Zum Anlass der großen diplomatischen Feier ließ sich Peking etwas Extravagantes einfallen und die heilige Zahnreliquie des Buddha nach Bangkok zur Ausstellung überführen - mit einem freundlichen Gruß aus dem atheistischen China. Nach dem Tod von Siddhartha Gautama im fünften Jahrhundert vor Christus wurde der Begründer des Buddhismus eingeäschert. Seine Asche und Knochen wurden anschließend aufgeteilt. Heute können die Gläubigen noch bis zum 14. Februar zur wertvollen Reliquie beten, die normalerweise in einem Pekinger Tempel aufbewahrt ist. Knapp 95 Prozent der Bevölkerung in Thailand sind Buddhisten.
"China schätzt die strengen Maßnahmen Thailands zur Bekämpfung des Onlinebetrugs", würdigt Chinas Präsident Xi Jinping im Gespräch mit Shinawatra. "China und Thailand sollten weiterhin bei Strafverfolgung, Sicherheit und Justiz zusammenarbeiten."
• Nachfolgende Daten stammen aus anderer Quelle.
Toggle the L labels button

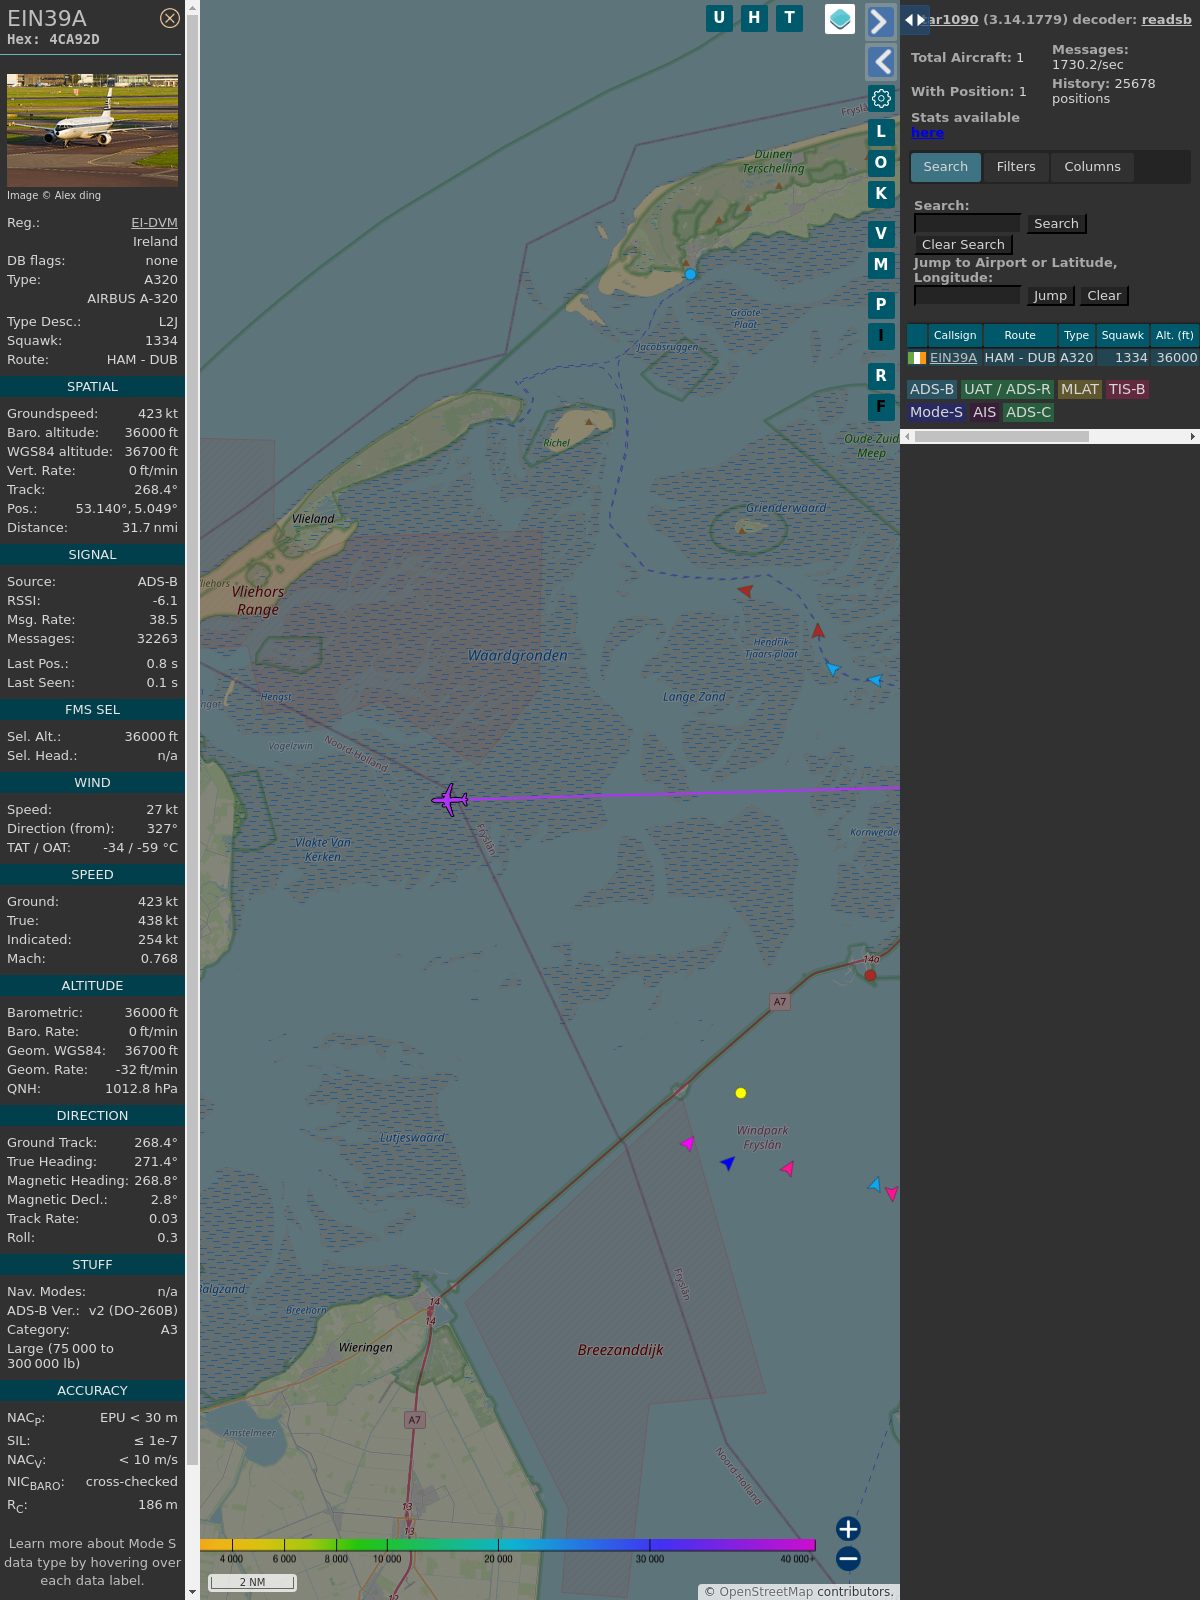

"China und Thailand werden die Problematik um massenhafte Betrugsfälle pragmatisch lösen, um die guten Beziehungen nicht unnötig zu belasten", wird Politologe Hunter Marston von der Australian National University in der chinesischen Presse zitiert. Einige neue Mechanismen sollen etabliert werden, wie etwa ein neues polizeiliches Koordinationszentrum gegen Onlinebetrug und eine trilaterale Beratung zwischen China, Thailand und Myanmar.
Zusätzlich zum Hauptrevier in Bangkok will China eine Niederlassung in der thailändischen Grenzstadt Mae Sot einrichten, die auf der anderen Flussseite zu Myawaddy liegt. "Dieses Zentrum in Bangkok wird mit China zusammenarbeiten, um Callcenter-Banden in Myawaddy und entlang der thailändisch-kambodschanischen Grenze zu ermitteln und zu bekämpfen", erklärt die thailändische Polizei. "Viele chinesische und thailändische Staatsangehörige sind beteiligt."